Rewrite the entries below, replacing every "crest" with "badge" and leaving everything else as it is.

** begin **

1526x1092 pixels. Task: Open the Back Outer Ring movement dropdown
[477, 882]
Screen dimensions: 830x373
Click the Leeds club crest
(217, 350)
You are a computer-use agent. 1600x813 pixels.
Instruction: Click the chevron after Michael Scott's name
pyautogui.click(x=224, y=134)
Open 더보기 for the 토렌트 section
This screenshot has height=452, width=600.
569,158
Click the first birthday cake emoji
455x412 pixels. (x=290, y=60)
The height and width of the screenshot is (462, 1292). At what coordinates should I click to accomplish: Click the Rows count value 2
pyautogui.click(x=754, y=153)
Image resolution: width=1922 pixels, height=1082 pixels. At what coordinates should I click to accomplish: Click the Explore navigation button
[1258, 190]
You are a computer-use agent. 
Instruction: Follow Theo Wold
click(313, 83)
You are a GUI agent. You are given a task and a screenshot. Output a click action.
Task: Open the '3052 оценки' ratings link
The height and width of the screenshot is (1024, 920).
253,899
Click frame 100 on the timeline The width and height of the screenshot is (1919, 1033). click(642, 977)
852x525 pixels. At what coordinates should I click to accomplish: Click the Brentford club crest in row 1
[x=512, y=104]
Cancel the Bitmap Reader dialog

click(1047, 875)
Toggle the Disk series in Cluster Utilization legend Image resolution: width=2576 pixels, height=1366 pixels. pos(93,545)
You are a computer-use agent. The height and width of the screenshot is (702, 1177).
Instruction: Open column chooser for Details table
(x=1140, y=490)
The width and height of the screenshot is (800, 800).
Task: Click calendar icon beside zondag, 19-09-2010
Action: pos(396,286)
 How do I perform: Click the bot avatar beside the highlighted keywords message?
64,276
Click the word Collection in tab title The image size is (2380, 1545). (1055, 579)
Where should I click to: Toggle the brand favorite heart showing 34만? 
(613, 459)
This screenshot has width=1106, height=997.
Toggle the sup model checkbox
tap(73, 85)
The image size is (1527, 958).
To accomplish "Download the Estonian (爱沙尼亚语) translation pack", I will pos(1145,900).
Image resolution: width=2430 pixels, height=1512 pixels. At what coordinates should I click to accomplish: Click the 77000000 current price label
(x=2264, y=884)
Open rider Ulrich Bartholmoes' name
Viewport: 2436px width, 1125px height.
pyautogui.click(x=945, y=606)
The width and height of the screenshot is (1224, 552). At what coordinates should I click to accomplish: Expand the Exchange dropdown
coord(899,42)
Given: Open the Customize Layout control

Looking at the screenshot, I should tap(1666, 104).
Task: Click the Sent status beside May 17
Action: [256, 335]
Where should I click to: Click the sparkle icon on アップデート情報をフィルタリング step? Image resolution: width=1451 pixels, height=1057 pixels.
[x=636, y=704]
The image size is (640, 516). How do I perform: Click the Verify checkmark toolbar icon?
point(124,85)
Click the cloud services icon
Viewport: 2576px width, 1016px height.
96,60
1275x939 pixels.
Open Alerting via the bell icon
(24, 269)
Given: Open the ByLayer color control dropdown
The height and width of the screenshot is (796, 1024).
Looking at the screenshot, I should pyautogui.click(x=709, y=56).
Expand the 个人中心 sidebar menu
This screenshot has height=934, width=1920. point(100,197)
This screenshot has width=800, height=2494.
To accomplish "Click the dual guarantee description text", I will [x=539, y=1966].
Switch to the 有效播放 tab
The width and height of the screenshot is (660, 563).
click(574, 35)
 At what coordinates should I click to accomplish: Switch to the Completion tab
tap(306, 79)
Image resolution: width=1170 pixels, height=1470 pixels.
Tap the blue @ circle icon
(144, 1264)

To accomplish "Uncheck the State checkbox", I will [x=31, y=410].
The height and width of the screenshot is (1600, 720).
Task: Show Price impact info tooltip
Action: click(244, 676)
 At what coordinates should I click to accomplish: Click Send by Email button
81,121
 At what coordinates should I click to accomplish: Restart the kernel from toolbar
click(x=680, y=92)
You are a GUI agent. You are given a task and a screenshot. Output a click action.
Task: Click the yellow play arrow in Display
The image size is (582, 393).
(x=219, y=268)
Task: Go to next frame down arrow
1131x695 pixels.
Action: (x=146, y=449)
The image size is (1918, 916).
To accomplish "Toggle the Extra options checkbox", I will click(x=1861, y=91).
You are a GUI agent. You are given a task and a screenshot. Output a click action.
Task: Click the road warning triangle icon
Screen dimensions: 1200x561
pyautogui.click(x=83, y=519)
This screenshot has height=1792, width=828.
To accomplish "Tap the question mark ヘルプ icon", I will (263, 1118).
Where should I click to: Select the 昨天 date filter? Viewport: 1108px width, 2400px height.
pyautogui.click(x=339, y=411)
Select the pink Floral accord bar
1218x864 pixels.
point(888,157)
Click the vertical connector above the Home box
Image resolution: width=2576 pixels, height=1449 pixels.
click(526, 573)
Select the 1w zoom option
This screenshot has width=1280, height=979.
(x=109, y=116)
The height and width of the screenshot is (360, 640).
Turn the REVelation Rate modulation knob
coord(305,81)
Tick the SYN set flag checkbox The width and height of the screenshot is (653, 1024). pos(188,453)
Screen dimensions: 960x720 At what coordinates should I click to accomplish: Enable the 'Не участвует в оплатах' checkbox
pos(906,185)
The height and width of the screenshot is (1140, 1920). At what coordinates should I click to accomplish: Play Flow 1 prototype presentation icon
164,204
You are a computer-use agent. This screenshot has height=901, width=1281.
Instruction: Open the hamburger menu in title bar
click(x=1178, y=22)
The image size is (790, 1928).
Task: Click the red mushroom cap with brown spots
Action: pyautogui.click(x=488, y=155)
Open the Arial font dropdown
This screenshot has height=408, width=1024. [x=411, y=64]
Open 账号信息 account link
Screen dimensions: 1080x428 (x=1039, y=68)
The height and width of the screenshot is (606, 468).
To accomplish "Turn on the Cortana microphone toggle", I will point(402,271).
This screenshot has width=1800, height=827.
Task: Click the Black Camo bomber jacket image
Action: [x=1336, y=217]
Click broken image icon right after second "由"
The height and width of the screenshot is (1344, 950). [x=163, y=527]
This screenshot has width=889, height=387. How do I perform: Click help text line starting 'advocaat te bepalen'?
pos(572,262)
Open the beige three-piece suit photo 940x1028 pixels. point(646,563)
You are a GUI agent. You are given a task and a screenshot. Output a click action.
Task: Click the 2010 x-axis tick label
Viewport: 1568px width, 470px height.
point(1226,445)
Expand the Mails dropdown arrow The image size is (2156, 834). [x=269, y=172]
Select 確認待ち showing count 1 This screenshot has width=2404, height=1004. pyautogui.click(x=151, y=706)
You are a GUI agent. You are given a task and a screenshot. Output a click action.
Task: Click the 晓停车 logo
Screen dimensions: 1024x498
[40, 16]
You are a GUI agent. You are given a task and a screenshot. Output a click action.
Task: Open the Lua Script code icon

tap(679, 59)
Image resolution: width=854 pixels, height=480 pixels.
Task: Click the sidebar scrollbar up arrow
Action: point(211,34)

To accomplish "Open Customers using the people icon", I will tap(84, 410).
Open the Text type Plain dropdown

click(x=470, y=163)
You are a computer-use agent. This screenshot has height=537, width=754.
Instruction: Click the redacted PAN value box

** end **

→ Problem solution
1526x1092 pixels. Task: Open the Back Outer Ring movement dropdown
[477, 882]
Screen dimensions: 830x373
Click the Leeds club badge
(217, 350)
You are a computer-use agent. 1600x813 pixels.
Instruction: Click the chevron after Michael Scott's name
pyautogui.click(x=224, y=134)
Open 더보기 for the 토렌트 section
This screenshot has height=452, width=600.
569,158
Click the first birthday cake emoji
455x412 pixels. (x=290, y=60)
The height and width of the screenshot is (462, 1292). At what coordinates should I click to accomplish: Click the Rows count value 2
pyautogui.click(x=754, y=153)
Image resolution: width=1922 pixels, height=1082 pixels. At what coordinates should I click to accomplish: Click the Explore navigation button
[1258, 190]
You are a computer-use agent. 
Instruction: Follow Theo Wold
click(313, 83)
You are a GUI agent. You are given a task and a screenshot. Output a click action.
Task: Open the '3052 оценки' ratings link
The height and width of the screenshot is (1024, 920).
253,899
Click frame 100 on the timeline The width and height of the screenshot is (1919, 1033). click(642, 977)
852x525 pixels. At what coordinates should I click to accomplish: Click the Brentford club badge in row 1
[x=512, y=104]
Cancel the Bitmap Reader dialog

click(1047, 875)
Toggle the Disk series in Cluster Utilization legend Image resolution: width=2576 pixels, height=1366 pixels. pos(93,545)
You are a computer-use agent. The height and width of the screenshot is (702, 1177).
Instruction: Open column chooser for Details table
(x=1140, y=490)
The width and height of the screenshot is (800, 800).
Task: Click calendar icon beside zondag, 19-09-2010
Action: pos(396,286)
 How do I perform: Click the bot avatar beside the highlighted keywords message?
64,276
Click the word Collection in tab title The image size is (2380, 1545). (1055, 579)
Where should I click to: Toggle the brand favorite heart showing 34만? 
(613, 459)
This screenshot has width=1106, height=997.
Toggle the sup model checkbox
tap(73, 85)
The image size is (1527, 958).
To accomplish "Download the Estonian (爱沙尼亚语) translation pack", I will pos(1145,900).
Image resolution: width=2430 pixels, height=1512 pixels. At what coordinates should I click to accomplish: Click the 77000000 current price label
(x=2264, y=884)
Open rider Ulrich Bartholmoes' name
Viewport: 2436px width, 1125px height.
pyautogui.click(x=945, y=606)
The width and height of the screenshot is (1224, 552). At what coordinates should I click to accomplish: Expand the Exchange dropdown
coord(899,42)
Given: Open the Customize Layout control

Looking at the screenshot, I should tap(1666, 104).
Task: Click the Sent status beside May 17
Action: [256, 335]
Where should I click to: Click the sparkle icon on アップデート情報をフィルタリング step? Image resolution: width=1451 pixels, height=1057 pixels.
[x=636, y=704]
The image size is (640, 516). How do I perform: Click the Verify checkmark toolbar icon?
point(124,85)
Click the cloud services icon
Viewport: 2576px width, 1016px height.
96,60
1275x939 pixels.
Open Alerting via the bell icon
(24, 269)
Given: Open the ByLayer color control dropdown
The height and width of the screenshot is (796, 1024).
Looking at the screenshot, I should pyautogui.click(x=709, y=56).
Expand the 个人中心 sidebar menu
This screenshot has height=934, width=1920. point(100,197)
This screenshot has width=800, height=2494.
To accomplish "Click the dual guarantee description text", I will [x=539, y=1966].
Switch to the 有效播放 tab
The width and height of the screenshot is (660, 563).
click(574, 35)
 At what coordinates should I click to accomplish: Switch to the Completion tab
tap(306, 79)
Image resolution: width=1170 pixels, height=1470 pixels.
Tap the blue @ circle icon
(144, 1264)

To accomplish "Uncheck the State checkbox", I will [x=31, y=410].
The height and width of the screenshot is (1600, 720).
Task: Show Price impact info tooltip
Action: click(244, 676)
 At what coordinates should I click to accomplish: Click Send by Email button
81,121
 At what coordinates should I click to accomplish: Restart the kernel from toolbar
click(x=680, y=92)
You are a GUI agent. You are given a task and a screenshot. Output a click action.
Task: Click the yellow play arrow in Display
The image size is (582, 393).
(x=219, y=268)
Task: Go to next frame down arrow
1131x695 pixels.
Action: (x=146, y=449)
The image size is (1918, 916).
To accomplish "Toggle the Extra options checkbox", I will click(x=1861, y=91).
You are a GUI agent. You are given a task and a screenshot. Output a click action.
Task: Click the road warning triangle icon
Screen dimensions: 1200x561
pyautogui.click(x=83, y=519)
This screenshot has height=1792, width=828.
To accomplish "Tap the question mark ヘルプ icon", I will (263, 1118).
Where should I click to: Select the 昨天 date filter? Viewport: 1108px width, 2400px height.
pyautogui.click(x=339, y=411)
Select the pink Floral accord bar
1218x864 pixels.
point(888,157)
Click the vertical connector above the Home box
Image resolution: width=2576 pixels, height=1449 pixels.
click(526, 573)
Select the 1w zoom option
This screenshot has width=1280, height=979.
(x=109, y=116)
The height and width of the screenshot is (360, 640).
Turn the REVelation Rate modulation knob
coord(305,81)
Tick the SYN set flag checkbox The width and height of the screenshot is (653, 1024). pos(188,453)
Screen dimensions: 960x720 At what coordinates should I click to accomplish: Enable the 'Не участвует в оплатах' checkbox
pos(906,185)
The height and width of the screenshot is (1140, 1920). At what coordinates should I click to accomplish: Play Flow 1 prototype presentation icon
164,204
You are a computer-use agent. This screenshot has height=901, width=1281.
Instruction: Open the hamburger menu in title bar
click(x=1178, y=22)
The image size is (790, 1928).
Task: Click the red mushroom cap with brown spots
Action: pyautogui.click(x=488, y=155)
Open the Arial font dropdown
This screenshot has height=408, width=1024. [x=411, y=64]
Open 账号信息 account link
Screen dimensions: 1080x428 (x=1039, y=68)
The height and width of the screenshot is (606, 468).
To accomplish "Turn on the Cortana microphone toggle", I will point(402,271).
This screenshot has width=1800, height=827.
Task: Click the Black Camo bomber jacket image
Action: [x=1336, y=217]
Click broken image icon right after second "由"
The height and width of the screenshot is (1344, 950). [x=163, y=527]
This screenshot has width=889, height=387. How do I perform: Click help text line starting 'advocaat te bepalen'?
pos(572,262)
Open the beige three-piece suit photo 940x1028 pixels. point(646,563)
You are a GUI agent. You are given a task and a screenshot. Output a click action.
Task: Click the 2010 x-axis tick label
Viewport: 1568px width, 470px height.
point(1226,445)
Expand the Mails dropdown arrow The image size is (2156, 834). [x=269, y=172]
Select 確認待ち showing count 1 This screenshot has width=2404, height=1004. pyautogui.click(x=151, y=706)
You are a GUI agent. You are given a task and a screenshot. Output a click action.
Task: Click the 晓停车 logo
Screen dimensions: 1024x498
[40, 16]
You are a GUI agent. You are given a task and a screenshot. Output a click action.
Task: Open the Lua Script code icon

tap(679, 59)
Image resolution: width=854 pixels, height=480 pixels.
Task: Click the sidebar scrollbar up arrow
Action: point(211,34)

To accomplish "Open Customers using the people icon", I will tap(84, 410).
Open the Text type Plain dropdown

click(x=470, y=163)
You are a computer-use agent. This screenshot has height=537, width=754.
Instruction: Click the redacted PAN value box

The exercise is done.